EIG Global Energy Partners entity MidOcean Energy is to acquire the interests of Tokyo Gas Co. Ltd. in four LNG projects in Australia. The interests include 5% of Pluto LNG (operated by Woodside Energy Group Ltd.), 2.5% of Train 2 in Queensland Curtis LNG (operated by Shell PLC), 1.575% of Ichthys LNG (Operated by Inpex Corp.), and 1% of Gorgon LNG (operated by Chevron Corp).
The Pluto, Gorgon, and Ichthys projects are offshore Western Australia while the Queensland Curtis project is on Curtis Island near Gladstone on Queensland’s central east coast. All are major suppliers of LNG to Asian markets.

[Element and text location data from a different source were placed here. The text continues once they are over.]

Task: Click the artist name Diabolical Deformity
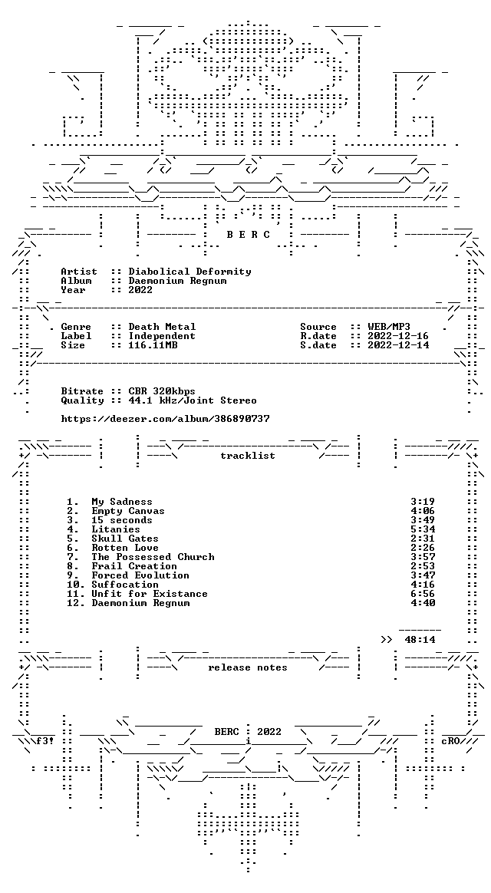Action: (x=189, y=272)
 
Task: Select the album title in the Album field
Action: (x=177, y=281)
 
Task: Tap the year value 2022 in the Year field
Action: (x=140, y=290)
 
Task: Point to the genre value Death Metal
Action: (x=162, y=327)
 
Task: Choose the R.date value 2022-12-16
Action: (x=398, y=336)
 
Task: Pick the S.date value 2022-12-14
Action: (x=398, y=345)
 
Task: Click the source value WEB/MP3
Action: (x=389, y=327)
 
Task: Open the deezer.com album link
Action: (x=165, y=419)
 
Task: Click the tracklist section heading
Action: (x=248, y=456)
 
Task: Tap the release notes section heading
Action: (x=248, y=667)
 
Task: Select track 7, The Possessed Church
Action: (x=153, y=557)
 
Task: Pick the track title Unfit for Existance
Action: (x=150, y=594)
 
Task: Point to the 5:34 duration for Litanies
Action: (x=423, y=529)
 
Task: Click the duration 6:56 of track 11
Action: (x=423, y=594)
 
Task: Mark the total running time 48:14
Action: (x=420, y=640)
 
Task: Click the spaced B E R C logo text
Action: (x=249, y=235)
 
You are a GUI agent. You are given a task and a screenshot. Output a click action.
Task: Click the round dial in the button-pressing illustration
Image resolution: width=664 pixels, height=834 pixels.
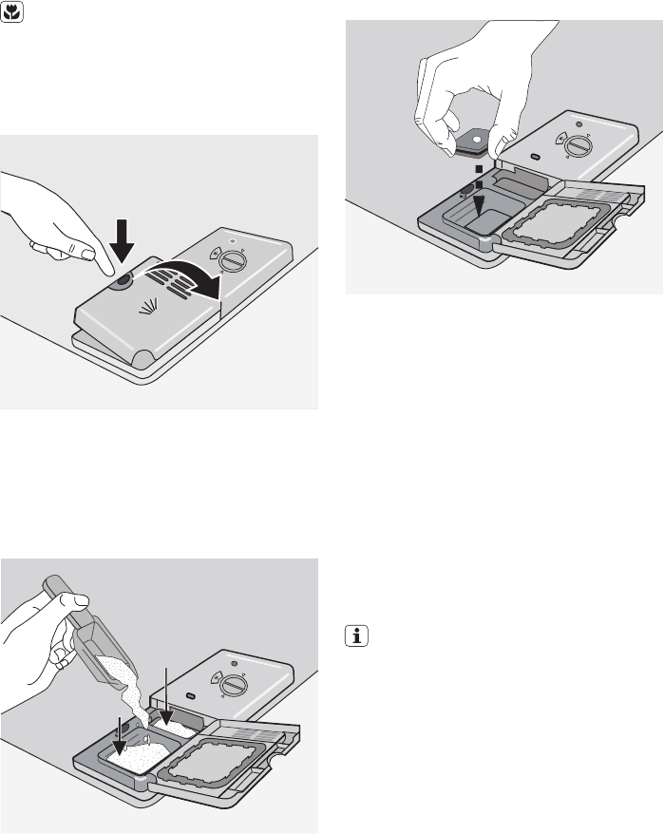click(x=229, y=261)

EIG said the portfolio, acquired for US$2.15 billion, is expected to generate around 1 million tonnes/year of LNG net to MidOcean and that production is underpinned by long-life reserves and globally competitive cost structures. “The portfolio spans the LNG value chain from upstream operations to midstream, liquefaction and sales,” EIG said.
The transaction is expected to close first-half 2023 but is subject to customary Australian regulatory approvals and preemption rights of other members of the LNG joint ventures. It has been reported that Woodside is considering a preemption of the deal.

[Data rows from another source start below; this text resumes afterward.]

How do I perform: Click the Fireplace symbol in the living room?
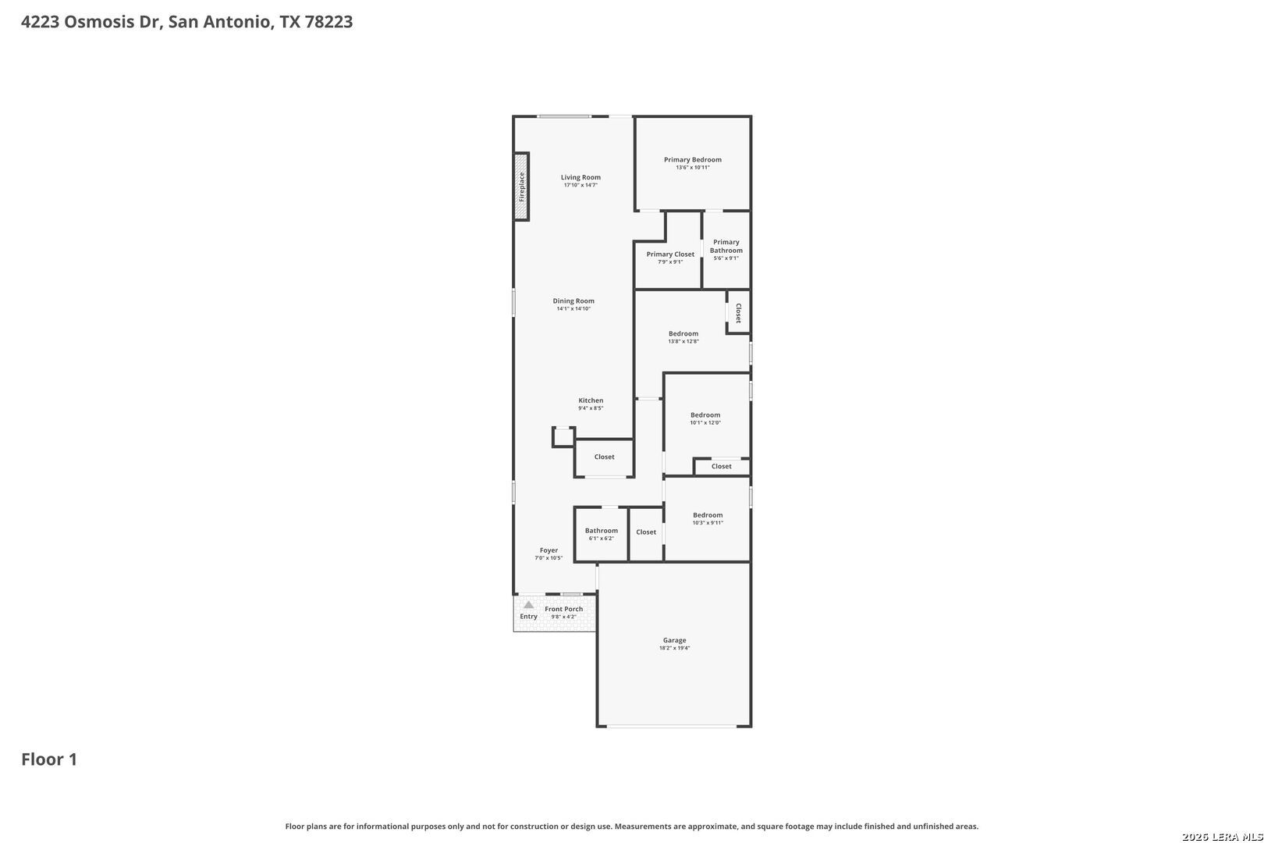[521, 187]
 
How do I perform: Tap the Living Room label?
[581, 177]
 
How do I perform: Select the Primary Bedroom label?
[692, 160]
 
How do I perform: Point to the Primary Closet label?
[670, 254]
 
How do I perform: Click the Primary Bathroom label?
[726, 246]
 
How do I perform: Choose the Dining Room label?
[573, 301]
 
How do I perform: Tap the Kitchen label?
[591, 400]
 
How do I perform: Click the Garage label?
[674, 640]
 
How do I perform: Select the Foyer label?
[549, 550]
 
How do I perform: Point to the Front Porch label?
[563, 609]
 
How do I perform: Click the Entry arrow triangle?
[529, 605]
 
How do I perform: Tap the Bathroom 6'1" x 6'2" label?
[601, 534]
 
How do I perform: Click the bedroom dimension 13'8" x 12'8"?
[683, 341]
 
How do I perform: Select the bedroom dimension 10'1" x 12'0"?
[705, 422]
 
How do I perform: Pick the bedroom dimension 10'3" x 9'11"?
[708, 522]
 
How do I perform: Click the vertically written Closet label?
[739, 313]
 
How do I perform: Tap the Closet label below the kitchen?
[605, 457]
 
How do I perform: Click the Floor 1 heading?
[49, 759]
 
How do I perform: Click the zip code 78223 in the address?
[329, 21]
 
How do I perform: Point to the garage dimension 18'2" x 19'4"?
[674, 648]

The acquisition marks the launch of MidOcean’s strategy to build what it describes as a high-quality, diversified, global integrated LNG company, and leverages EIG’s investing experience in the global LNG sector.
Former Shell executive De la Rey Venter recently joined MidOcean as chief executive officer. He commented that the company sees a number of opportunities to further expand MidOcean’s position in supplying LNG markets around the world.